Installing Kawa programs as CGI scripts

The recommended way to have a web-server run a Kawa program as a CGI script is to compile the Kawa program to a servlet (as explained in Server-side scripts, and then use Kawa’s supplied CGI-to-servlet bridge.

First, compile your program to one or more class files as explained in Server-side scripts. For example:

kawa --servlet --xquery -C hello.xql

Then copy the resulting .class files to your server’s CGI directory. On Red Hat GNU/Linux, you can do the following (as root):

cp hello*.class /var/www/cgi-bin/

Next find the cgi-servlet program that Kawa builds and installs. If you installed Kawa in the default place, it will be in /usr/local/bin/cgi-servlet. (You’ll have this if you installed Kawa from source, but not if you’re just using Kawa .jar file.) Copy this program into the same CGI directory:

cp /usr/local/bin/cgi-servlet /var/www/cgi-bin/

You can link instead of copying:

ln -s /usr/local/bin/cgi-servlet /var/www/cgi-bin/

However, because of security issues this may not work, so it is safer to copy the file. However, if you already have a copy of cgi-servlet in the CGI-directory, it is safe to make a hard link instead of making an extra copy.

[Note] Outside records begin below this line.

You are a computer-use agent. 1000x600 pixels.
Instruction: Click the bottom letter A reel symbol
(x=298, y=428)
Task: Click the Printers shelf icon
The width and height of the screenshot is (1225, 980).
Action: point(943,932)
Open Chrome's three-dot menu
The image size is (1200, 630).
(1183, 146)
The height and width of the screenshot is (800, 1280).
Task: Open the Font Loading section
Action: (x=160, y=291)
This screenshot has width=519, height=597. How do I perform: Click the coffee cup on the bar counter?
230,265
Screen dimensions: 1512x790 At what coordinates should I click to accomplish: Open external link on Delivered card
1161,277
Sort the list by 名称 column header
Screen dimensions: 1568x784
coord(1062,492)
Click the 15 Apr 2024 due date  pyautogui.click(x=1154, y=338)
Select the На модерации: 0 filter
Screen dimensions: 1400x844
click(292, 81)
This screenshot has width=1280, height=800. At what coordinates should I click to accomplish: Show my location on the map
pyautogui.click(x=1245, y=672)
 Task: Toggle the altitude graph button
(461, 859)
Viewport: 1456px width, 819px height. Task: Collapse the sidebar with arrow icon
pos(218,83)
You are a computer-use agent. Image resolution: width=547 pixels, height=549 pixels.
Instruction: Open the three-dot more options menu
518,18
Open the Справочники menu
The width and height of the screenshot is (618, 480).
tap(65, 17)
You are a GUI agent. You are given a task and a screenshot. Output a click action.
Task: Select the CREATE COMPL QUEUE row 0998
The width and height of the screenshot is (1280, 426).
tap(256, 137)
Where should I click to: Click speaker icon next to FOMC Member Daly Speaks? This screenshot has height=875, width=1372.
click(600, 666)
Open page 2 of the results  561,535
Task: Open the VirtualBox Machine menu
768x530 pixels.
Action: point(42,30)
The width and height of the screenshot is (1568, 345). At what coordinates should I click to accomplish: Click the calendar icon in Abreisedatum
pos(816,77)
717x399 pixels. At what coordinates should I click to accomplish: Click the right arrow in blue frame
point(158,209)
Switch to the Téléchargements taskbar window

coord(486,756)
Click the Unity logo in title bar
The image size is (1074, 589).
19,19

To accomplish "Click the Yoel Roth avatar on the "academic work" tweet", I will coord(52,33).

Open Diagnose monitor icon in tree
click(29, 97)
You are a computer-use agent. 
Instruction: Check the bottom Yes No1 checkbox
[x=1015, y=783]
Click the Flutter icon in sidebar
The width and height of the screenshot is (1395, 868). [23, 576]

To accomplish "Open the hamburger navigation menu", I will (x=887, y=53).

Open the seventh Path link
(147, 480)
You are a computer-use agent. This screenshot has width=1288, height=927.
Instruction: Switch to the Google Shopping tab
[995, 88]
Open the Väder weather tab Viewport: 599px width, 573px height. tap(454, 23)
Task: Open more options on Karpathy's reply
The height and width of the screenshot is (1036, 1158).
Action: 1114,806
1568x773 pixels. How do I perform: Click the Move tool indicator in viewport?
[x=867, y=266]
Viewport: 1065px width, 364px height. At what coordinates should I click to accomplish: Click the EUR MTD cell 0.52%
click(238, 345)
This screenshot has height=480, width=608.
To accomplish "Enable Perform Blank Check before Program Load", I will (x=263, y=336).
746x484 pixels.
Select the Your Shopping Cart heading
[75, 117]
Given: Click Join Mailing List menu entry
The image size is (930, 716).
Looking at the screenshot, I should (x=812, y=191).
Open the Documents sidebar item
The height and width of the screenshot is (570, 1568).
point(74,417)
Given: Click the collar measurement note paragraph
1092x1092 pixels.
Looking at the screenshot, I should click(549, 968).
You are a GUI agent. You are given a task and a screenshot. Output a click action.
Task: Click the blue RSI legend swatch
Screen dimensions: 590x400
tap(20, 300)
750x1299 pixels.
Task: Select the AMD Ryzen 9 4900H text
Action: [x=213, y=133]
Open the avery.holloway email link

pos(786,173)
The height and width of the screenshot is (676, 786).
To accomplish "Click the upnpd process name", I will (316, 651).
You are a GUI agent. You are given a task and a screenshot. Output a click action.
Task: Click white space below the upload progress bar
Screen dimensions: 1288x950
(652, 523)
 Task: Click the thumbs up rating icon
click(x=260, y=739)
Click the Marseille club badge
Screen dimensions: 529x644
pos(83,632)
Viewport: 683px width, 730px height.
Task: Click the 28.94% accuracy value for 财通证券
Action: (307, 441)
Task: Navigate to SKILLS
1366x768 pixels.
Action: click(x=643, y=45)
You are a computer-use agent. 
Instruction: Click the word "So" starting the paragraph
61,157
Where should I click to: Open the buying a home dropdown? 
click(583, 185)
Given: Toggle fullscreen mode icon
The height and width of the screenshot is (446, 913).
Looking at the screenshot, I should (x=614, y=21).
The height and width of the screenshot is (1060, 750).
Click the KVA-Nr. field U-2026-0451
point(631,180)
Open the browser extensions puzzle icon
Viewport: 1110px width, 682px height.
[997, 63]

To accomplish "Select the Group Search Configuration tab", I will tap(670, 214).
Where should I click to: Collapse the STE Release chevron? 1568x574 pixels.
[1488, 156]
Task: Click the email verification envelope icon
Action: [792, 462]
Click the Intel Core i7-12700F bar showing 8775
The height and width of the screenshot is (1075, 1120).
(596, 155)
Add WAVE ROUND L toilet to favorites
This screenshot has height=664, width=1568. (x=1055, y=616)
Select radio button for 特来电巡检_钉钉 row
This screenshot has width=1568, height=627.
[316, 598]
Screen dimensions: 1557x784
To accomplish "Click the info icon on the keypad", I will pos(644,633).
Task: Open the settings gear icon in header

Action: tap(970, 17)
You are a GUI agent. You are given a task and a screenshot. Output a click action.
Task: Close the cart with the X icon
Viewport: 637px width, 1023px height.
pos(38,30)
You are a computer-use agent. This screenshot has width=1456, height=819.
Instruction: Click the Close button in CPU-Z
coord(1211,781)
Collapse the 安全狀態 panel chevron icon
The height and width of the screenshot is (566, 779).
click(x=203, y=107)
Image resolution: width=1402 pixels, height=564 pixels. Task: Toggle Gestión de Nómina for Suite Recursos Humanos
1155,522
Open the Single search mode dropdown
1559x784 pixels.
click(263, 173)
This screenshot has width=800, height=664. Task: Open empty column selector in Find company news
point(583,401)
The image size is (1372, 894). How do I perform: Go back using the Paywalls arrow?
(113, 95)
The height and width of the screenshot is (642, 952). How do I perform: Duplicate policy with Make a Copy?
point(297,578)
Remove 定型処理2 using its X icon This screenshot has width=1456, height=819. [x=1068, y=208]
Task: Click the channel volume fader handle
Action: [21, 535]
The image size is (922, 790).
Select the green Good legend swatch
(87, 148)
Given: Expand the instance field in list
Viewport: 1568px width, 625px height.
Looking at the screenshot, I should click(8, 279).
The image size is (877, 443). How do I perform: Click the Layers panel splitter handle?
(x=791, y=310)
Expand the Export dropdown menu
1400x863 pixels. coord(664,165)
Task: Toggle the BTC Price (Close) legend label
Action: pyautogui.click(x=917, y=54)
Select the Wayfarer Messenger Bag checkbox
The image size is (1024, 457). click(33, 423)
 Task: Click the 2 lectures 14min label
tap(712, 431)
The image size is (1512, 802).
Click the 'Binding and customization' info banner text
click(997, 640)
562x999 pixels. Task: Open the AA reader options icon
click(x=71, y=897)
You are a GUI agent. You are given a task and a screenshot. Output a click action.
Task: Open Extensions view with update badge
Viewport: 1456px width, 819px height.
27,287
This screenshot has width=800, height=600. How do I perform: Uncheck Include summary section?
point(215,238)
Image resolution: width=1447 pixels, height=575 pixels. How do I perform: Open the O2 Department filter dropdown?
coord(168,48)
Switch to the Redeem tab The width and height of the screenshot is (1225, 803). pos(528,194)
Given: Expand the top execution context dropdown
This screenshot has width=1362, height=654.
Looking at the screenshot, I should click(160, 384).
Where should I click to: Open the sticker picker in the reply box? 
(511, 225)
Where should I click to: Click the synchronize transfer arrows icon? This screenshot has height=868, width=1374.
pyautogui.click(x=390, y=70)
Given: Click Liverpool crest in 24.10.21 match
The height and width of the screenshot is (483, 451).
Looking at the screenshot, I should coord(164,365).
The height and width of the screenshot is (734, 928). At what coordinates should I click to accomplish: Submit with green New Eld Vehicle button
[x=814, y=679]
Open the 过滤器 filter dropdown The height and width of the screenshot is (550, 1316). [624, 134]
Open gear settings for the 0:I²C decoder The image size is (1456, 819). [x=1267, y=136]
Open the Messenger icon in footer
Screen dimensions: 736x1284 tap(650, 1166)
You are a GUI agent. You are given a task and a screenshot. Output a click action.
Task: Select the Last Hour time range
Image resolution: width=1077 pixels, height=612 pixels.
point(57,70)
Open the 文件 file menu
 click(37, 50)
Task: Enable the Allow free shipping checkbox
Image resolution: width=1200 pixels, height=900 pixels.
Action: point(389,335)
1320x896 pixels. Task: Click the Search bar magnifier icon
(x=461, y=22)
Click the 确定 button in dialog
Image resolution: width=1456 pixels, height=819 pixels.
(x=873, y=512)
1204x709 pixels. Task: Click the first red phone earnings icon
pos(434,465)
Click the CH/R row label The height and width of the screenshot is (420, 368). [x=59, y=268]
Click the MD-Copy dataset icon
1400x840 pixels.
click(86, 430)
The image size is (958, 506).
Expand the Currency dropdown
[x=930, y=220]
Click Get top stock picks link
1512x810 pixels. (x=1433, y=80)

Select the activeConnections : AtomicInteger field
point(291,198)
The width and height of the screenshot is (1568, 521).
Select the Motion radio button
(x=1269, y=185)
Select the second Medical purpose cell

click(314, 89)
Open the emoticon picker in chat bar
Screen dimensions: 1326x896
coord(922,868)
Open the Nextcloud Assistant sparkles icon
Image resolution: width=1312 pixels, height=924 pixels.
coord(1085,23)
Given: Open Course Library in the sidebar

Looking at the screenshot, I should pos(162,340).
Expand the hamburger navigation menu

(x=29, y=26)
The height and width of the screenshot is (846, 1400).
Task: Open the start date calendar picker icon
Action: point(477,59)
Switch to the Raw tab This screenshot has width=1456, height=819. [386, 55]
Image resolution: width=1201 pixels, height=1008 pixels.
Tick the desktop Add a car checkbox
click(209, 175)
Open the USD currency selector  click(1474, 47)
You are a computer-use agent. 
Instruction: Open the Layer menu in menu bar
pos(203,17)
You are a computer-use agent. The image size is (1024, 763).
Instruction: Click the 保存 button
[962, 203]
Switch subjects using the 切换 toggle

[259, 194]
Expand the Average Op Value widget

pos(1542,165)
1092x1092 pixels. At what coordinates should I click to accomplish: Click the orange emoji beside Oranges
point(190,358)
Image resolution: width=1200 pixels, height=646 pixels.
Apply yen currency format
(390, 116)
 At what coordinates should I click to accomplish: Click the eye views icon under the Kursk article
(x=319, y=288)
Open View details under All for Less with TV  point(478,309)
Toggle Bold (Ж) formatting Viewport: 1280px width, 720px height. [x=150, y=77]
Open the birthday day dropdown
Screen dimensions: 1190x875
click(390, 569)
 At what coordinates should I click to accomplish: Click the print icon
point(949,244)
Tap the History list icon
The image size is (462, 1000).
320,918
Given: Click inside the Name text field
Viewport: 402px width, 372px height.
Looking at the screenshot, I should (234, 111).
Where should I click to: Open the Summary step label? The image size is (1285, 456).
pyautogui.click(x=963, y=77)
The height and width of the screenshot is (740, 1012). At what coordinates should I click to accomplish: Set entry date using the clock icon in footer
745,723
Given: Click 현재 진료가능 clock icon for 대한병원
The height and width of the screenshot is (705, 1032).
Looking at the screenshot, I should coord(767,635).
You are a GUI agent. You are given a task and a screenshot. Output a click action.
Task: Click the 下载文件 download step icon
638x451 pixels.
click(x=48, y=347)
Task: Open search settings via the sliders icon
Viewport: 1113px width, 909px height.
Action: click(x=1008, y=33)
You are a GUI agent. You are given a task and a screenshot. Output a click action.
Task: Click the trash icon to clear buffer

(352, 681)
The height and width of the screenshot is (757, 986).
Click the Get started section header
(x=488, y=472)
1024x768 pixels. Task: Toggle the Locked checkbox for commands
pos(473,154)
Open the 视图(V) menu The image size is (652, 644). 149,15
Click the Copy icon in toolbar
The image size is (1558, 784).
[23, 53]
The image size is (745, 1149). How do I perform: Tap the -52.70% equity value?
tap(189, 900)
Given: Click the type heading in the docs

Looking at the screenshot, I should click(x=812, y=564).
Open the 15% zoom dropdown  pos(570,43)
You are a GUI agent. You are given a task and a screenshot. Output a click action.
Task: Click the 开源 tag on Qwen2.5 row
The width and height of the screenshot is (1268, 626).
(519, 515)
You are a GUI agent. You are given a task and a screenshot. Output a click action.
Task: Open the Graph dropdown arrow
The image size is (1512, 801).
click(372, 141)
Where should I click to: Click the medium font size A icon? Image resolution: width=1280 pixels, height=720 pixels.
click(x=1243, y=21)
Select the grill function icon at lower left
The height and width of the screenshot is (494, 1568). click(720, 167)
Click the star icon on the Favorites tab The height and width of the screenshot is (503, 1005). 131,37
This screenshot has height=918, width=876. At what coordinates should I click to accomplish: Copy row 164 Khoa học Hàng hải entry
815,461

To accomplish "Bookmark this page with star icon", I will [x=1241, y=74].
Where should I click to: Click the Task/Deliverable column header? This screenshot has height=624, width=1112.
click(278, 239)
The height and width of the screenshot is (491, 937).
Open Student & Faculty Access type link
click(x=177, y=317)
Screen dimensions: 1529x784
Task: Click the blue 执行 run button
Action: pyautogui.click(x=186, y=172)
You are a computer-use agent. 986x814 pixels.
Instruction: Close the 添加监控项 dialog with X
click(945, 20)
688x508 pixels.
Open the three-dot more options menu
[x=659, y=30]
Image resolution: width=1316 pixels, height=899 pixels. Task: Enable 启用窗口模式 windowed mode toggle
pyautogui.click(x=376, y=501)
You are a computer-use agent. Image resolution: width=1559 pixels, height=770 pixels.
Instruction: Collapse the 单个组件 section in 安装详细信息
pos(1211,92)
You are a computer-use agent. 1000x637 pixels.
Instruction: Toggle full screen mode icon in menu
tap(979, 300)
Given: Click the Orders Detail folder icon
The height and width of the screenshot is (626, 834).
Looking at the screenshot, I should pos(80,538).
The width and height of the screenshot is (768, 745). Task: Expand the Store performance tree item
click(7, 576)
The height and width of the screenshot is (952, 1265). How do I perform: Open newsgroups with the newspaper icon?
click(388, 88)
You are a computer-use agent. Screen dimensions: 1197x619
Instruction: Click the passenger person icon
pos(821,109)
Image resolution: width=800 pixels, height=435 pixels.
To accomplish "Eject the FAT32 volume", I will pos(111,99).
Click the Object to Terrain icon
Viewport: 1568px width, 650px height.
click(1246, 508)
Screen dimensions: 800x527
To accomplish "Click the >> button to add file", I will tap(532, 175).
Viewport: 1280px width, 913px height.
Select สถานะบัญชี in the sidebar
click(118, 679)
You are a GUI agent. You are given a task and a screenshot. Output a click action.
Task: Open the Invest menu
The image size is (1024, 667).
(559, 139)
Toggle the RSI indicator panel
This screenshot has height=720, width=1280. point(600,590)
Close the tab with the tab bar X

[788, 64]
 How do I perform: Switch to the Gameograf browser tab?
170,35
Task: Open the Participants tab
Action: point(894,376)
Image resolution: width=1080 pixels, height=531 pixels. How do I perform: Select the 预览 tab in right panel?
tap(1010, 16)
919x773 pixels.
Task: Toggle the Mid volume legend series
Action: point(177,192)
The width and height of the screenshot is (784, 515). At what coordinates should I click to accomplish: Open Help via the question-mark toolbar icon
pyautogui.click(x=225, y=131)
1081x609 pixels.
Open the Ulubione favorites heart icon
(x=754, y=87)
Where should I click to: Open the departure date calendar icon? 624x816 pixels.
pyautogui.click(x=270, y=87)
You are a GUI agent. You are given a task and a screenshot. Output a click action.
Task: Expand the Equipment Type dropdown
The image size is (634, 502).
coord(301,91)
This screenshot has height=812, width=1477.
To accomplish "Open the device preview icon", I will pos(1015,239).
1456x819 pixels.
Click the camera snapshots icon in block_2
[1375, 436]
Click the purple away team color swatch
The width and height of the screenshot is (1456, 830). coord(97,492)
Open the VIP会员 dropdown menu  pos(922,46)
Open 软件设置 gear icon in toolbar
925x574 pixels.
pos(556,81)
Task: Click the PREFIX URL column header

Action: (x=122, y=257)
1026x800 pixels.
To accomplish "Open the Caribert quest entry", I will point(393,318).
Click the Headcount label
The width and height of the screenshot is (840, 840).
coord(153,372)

Make sure the files have the correct permissions:

chmod a+r /var/www/cgi-bin/hello*.class /var/www/cgi-bin/hello
chmod a+x /var/www/cgi-bin/hello

Now you should be able to run the Kawa program, using the URL http://localhost/cgi-bin/hello. It may take a few seconds to get the reply, mainly because of the start-up time of the Java VM. That is why servlets are preferred. Using the CGI interface can still be useful for testing or when you can’t run servlets.